Aan land
Ze doen elke dag gevaarlijk veel moeite
om niet als zichzelf te bestaan, zich niet
te laten kennen. Lauw, onverschillig
te blijven – ergens aan de waterkant,
in vale, vuile schutkleur, tot de tanden
toe bewapend. Ze bouwen hoge muren,
lange muren. Schieten op vol volume
lawaaibommen af: grenzen bewaakt.
Hun scherpe blik ontwaart haas, hert,
mensen al, waar die nog schaduwen zijn.
Hoe horen ze de zoetheid van zomer,
zoals die uit de dennenbomen tuimelt?
Wat te beginnen met hars, gras, honing –
met de fluwelen hommel die gelukzalig
door rode klaver kruipt?

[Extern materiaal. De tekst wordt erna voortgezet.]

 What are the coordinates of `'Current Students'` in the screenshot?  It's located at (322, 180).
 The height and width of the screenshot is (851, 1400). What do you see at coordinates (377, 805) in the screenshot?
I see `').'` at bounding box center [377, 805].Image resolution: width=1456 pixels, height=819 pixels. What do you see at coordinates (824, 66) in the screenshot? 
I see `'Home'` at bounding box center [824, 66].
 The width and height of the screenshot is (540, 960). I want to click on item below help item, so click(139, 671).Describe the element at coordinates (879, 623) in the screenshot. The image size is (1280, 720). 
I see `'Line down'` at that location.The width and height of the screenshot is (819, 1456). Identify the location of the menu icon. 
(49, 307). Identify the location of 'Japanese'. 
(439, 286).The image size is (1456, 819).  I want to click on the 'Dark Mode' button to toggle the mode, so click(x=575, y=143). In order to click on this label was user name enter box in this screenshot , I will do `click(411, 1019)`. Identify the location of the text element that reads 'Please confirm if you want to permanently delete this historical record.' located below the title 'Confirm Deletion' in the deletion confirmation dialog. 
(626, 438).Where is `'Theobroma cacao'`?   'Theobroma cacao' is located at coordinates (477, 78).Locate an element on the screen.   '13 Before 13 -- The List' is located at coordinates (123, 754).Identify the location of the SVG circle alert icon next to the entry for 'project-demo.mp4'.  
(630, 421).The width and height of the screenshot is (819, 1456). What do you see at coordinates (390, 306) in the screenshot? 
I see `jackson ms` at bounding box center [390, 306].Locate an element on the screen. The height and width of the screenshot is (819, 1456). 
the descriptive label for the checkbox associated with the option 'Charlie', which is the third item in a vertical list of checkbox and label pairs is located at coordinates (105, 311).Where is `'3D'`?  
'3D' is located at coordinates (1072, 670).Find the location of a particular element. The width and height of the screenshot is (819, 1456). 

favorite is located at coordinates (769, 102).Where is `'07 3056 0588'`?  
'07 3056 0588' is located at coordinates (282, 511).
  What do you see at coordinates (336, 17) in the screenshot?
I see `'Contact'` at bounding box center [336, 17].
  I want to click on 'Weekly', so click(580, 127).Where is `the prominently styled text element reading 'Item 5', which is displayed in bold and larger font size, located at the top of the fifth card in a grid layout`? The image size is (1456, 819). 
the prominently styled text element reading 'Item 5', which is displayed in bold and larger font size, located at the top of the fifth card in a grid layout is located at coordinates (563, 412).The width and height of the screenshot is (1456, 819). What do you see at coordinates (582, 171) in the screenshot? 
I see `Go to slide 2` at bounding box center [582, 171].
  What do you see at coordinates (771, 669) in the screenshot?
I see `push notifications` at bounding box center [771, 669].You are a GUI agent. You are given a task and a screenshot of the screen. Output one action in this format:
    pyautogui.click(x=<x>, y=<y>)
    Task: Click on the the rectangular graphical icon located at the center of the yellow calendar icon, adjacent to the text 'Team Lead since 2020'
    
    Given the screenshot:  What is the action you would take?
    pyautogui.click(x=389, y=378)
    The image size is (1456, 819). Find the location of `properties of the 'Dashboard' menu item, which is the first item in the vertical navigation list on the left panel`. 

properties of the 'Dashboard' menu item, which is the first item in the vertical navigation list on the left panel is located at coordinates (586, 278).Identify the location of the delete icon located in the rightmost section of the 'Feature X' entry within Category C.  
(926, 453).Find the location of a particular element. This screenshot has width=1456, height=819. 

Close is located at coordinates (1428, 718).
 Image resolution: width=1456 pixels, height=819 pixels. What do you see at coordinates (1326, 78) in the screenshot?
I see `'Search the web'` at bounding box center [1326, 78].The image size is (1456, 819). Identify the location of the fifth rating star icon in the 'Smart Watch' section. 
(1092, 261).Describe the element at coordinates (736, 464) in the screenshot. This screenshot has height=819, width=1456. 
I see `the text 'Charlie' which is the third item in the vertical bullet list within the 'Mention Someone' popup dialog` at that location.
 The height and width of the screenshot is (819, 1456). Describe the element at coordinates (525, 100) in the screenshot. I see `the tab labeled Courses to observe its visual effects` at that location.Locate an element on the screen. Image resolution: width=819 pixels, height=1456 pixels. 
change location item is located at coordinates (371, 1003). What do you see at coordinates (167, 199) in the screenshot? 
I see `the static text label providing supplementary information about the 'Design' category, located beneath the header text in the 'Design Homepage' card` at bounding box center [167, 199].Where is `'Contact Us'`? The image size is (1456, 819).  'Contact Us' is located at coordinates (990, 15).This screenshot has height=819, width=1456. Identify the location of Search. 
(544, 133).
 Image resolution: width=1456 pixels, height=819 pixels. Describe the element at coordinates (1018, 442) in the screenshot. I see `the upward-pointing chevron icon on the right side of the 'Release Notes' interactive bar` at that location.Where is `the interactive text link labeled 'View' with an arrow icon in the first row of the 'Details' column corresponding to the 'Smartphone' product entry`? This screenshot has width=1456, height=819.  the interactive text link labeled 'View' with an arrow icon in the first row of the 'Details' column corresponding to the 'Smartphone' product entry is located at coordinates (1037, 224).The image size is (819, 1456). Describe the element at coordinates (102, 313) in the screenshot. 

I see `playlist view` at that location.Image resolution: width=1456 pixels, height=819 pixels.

Zijn hun avonden
vervuld van stille zee-muziek, laten ze
vrouwenhanden op hun schouders toe?
Bewonen ze de mooite die ze verdedigen?
Mooite, zegt u? Dat is toch geen woord!
Doe hoe het hoort, spreek herkenbaar.
Mooite is het. Als niemand oplet, spoelt er
soms vreemde, onontgonnen waarheid aan.
Er galoppeert een hartje in, klaarwakker.